Ma, pur constatando la sua inadeguatezza nel rappresentare i ceti popolari, il mondo del lavoro e del vasto disagio saociale crescente, il PD non riesce ancora a fare una autocritica complessiva. Partendo proprio dal sostegno a tutto tondo della linea atlantica che è quella dell’espansione imperialista dell’economia e del militarismo – politico occidentale.

Così, le parole di Giuseppe Conte, che richiamano indistintamente tutte e tutti ad una grande manifestazione per la pace, appaiono per quello che alla fine sono: un appello ad una unità di massa, ad un risveglio delle coscienze per dare all’Italia e all’Europa (e al mondo intero) un segnale critico nel mezzo di un continente devastato dagli opposti sogni di ridefinizione dei confini geopolitici globali, dalla povertà incedente con una prepotenza liberista non del tutto nuova, da una crisi economica in cui anche gli scostamenti di bilancio sembrano sempre più dei pannicelli caldi su ferite conclamatamente cancrenose.

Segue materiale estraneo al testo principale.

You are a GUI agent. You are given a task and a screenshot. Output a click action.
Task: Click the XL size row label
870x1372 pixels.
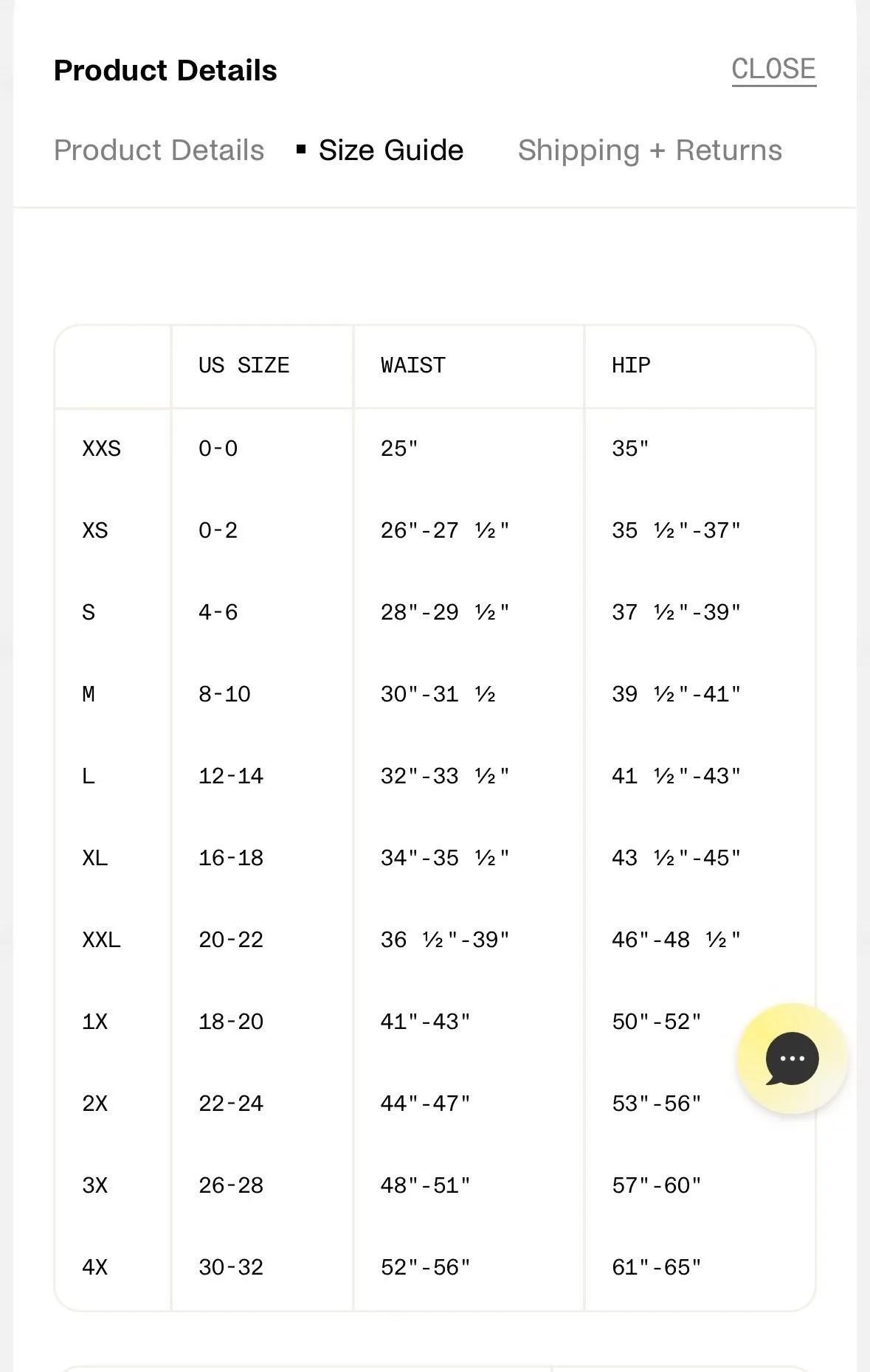(94, 858)
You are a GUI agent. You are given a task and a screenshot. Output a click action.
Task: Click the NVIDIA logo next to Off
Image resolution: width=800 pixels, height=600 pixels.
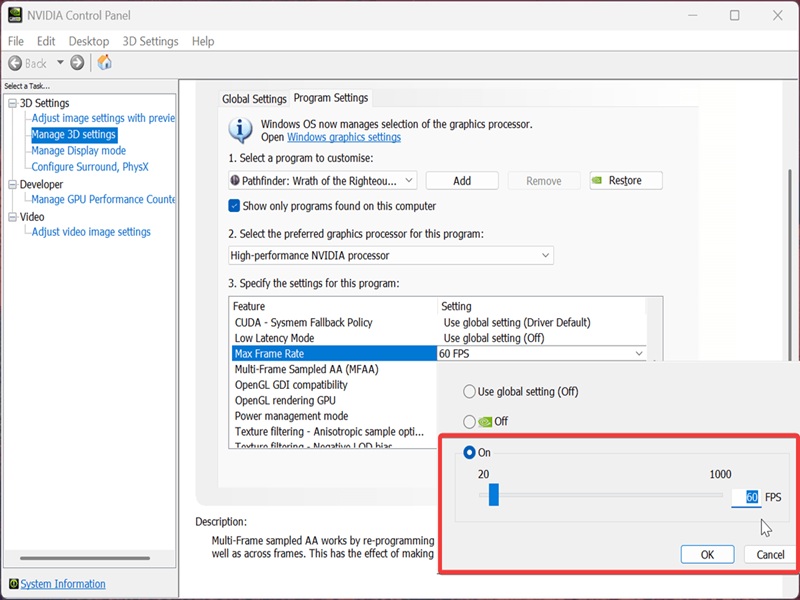click(485, 422)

Lacerazioni per un’Unione Europea fragile nel suo essere dépendance di Washington, quartier generale della guerra per procura della NATO e campo base della stessa per le operazioni in Ucraina. Forse mai, dalla fine della Seconda guerra mondiale, una simile concomitanza di fattori distruttivi, socialmente e civilmente parlando, ha determinato una crisi tanto vasta e generale: nella guerra sul campo non si scontrano solo russi e ucraini ma tanti altri interessi e tanti soldati che, direttamente o meno, finiscono per rappresentarli.

Basti pensare all’allargamento della NATO ad Est che è, oggettivamente, uno dei motivi per cui Putin ha mosso guerra all’Ucraina: estendersi ad Ovest e compensare quella direttrice di avanzata dell’Alleanza atlantica nello spazio europo tradizionalmente assegnato alla sfera di influenza di Mosca e ben prima del 1945, dopo l’avanza dell’Armata rossa fin nel cuore del Terzo Reich.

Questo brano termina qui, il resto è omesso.